Porto di Ancona, Silvetti (Ndc): "Dagli Enti Locali visione comune per rilancio del territorio"

L'Autorità Portuale sta compiendo il massimo sforzo nel campo delle scelte strategiche e nel ruolo di soggetto di raccordo tra Regione e Comune di Ancona. Il rilancio del Porto è ora una priorità per gli Enti locali

Nota - Questo comunicato è stato pubblicato integralmente come contributo esterno. Questo contenuto non è pertanto un articolo prodotto dalla redazione di AnconaToday

L'Autorità Portuale sta compiendo il massimo sforzo nel campo delle scelte strategiche e nel ruolo di soggetto di raccordo tra Regione e Comune di Ancona. Il rilancio del Porto di Ancona è divenuto finalmente una priorità per gli Enti locali e ciò è dimostrato finalmente da una visione comune dei tre soggetti che hanno già dato segnali fondamentali sia sulla tipologia degli investimenti da privilegiare sia sulle piattaforme su cuipuntare.

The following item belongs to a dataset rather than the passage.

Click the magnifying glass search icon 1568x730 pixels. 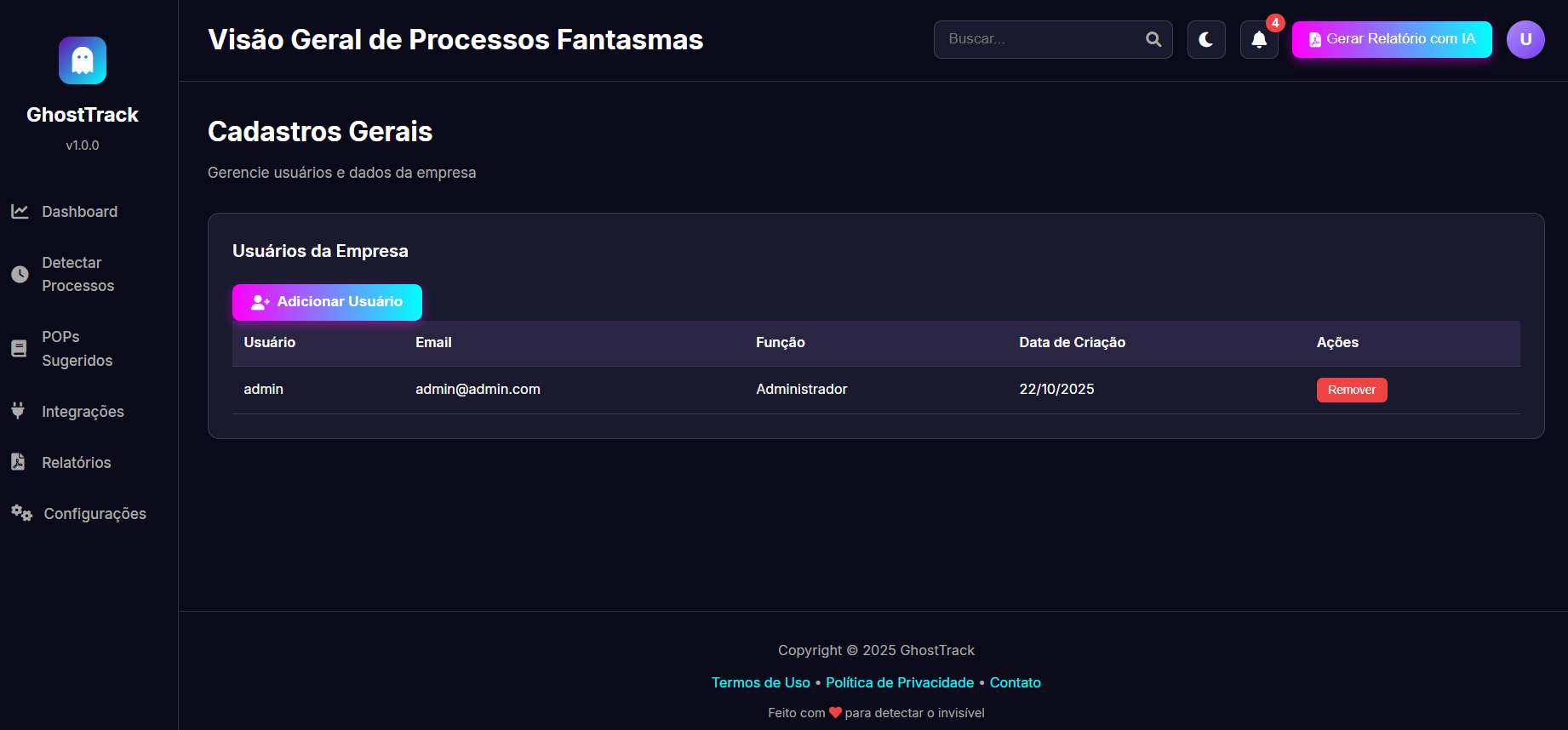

L’inserimento della nostra Regione all'interno del corridoio Helsinky-La Valletta non concede più alibi agli attori principali del territorio che sono chiamati a produrre il massimo sforzo in termini di programmazione e strategia. Se da una parte il futuro delle nostre imprese è sempre più legato alla capacità delle Istituzioni, dall'altra la prospettiva della nostra Regione non può prescindere da un legame sempre più intenso con i paesi dell’area Euro e non solo.

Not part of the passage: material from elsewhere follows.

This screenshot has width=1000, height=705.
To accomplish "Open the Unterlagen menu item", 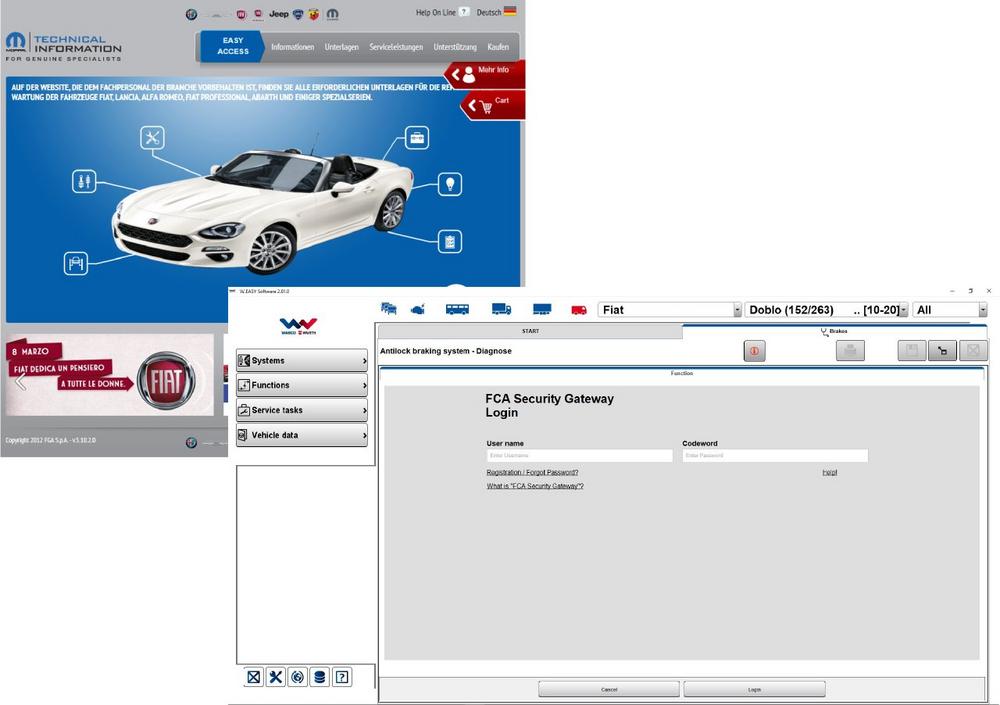I will point(341,47).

Su questa impostazione si sposano perfettamente le prospettive
della Macroregione e di una politica sempre più rivolta a rendere le Marche una
Regione strategica per l’Europa. Le Marche dovranno farsi trovare pronte in
termini di servizi ed infrastrutture in modo da sfruttare al massimo le
ricadute dei nuovi traffici
. Il forte incremento del trasporto su rotaia con
una nuova finestra sui mercati emergenti consentiranno al Porto delle Marche di
non essere più un corridoio di passaggio, con scarso ritorno economico,  ma un
nodo strategico dove matureranno nuove opportunità  in termini di impresa e
quindi di occupazione.
Il Porto di Ancona ha prospettive concrete di divenire porto internazionale e
di essere volano formidabile per l’economia di una Regione se non conoscerà
nuovi tentennamenti e vecchie inversioni di marcia.